### Records for this exercise
- - - - - - -

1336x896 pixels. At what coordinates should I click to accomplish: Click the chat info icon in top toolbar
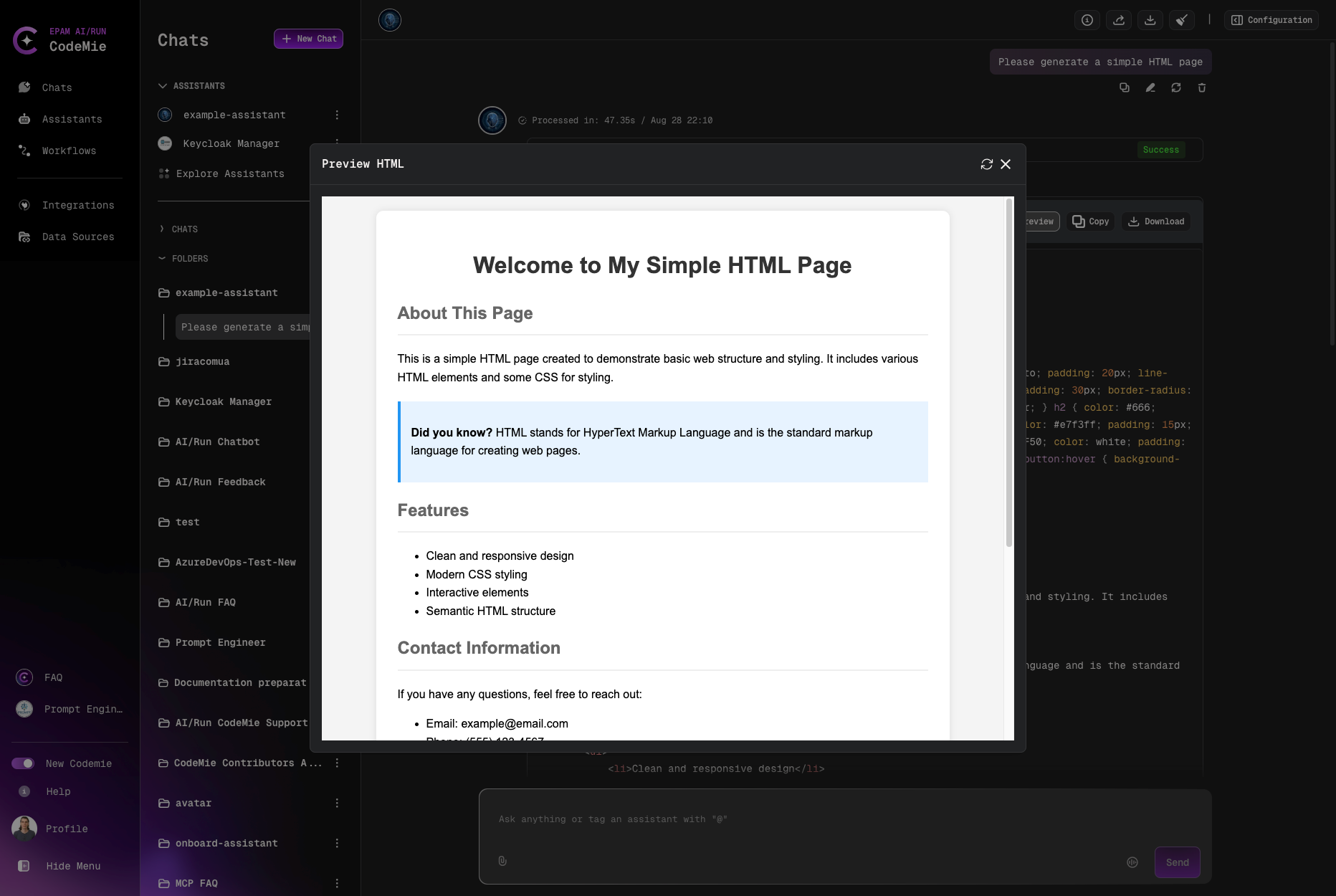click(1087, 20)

- - - - - - -

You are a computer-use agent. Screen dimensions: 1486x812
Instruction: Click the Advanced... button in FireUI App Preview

- - - - - - -

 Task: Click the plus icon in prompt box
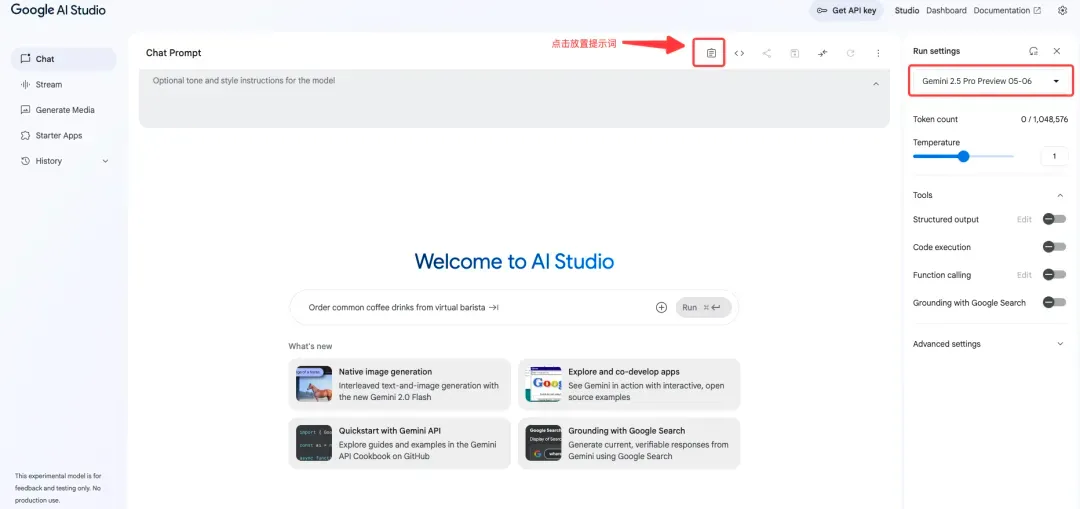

- - - - - - -

### Given task
Copy the rows above word for word, beginning at the line that contains "You are a computer-use" and stopping after the line that contains "Instruction: Click the".

### Solved exercise
You are a computer-use agent. Screen dimensions: 1486x812
Instruction: Click the Advanced... button in FireUI App Preview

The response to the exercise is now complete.